250...
Can I just say I give up and leave? I know where I'd go, not quite sure how or when I'd get there, but I have a place in mind. And I'm sure Laura wouldn't mind putting me up for a few days till I can get everything arranged. She did have everything set up for me last time...
I gave up my day - a day I could have spent doing homework and getting ready for school - cleaning mom's god damn kitchen and basement only to be bitched out all night. I'm so tired of it all...
No matter what I do, I can't do anything right, I can't say anything because everything I have to say is either wrong or goes unheard, I can't even lock myself in my room because then I'm being "anti-social, sullen, surley, irresponsible, and uninterested in being a part of this family". Well that last part is right. I don't want to be part of this family. Not anymore.
It's days like this I wish I could disappear, that no one could see me, no one could find me, I mean, it's like that every other day ending in "Y". Why is it that the one day things get really bad, I'm the only one people see?

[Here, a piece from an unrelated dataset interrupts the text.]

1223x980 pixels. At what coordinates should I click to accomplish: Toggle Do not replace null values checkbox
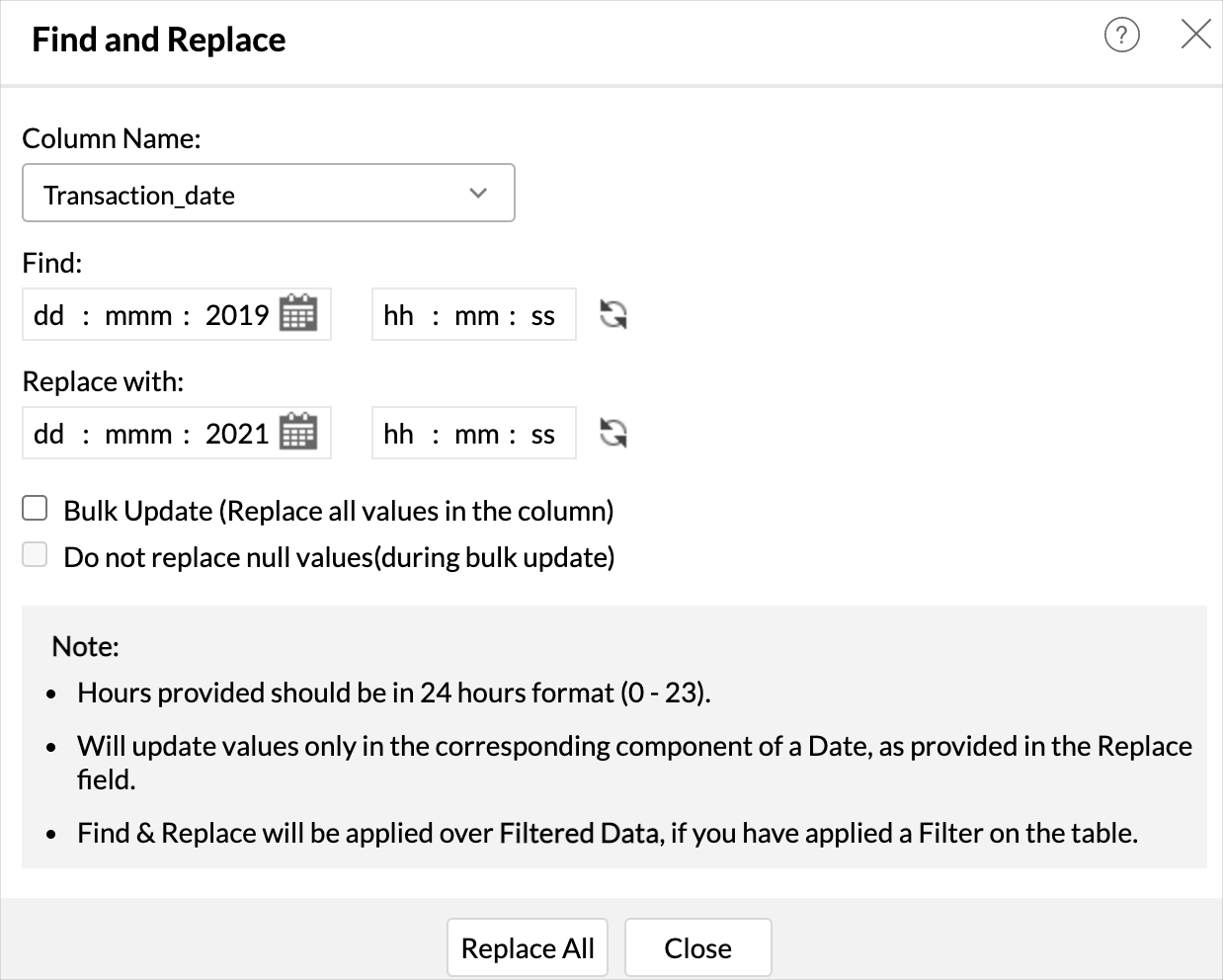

Maybe, if I close my eyes and wish really, really hard, I'll wake up to find myself beside the one man in my life who treats me right, who loves me and who I love desperately... But that kind of thing only happens in Disney movies... It doesn't work that way, not in real life...
250 days till I leave for College, 293 days till I turn 18, then I can be with who I want, I can leave and be my own person, I can love whoever I so choose and, more importantly, I can be with my boyfriend without my mother getting in the way. But waiting for that is like waiting for an eternity. Every minute that passes feels like an hour, every hour like a day, and every day feels like forever. I can't stand it...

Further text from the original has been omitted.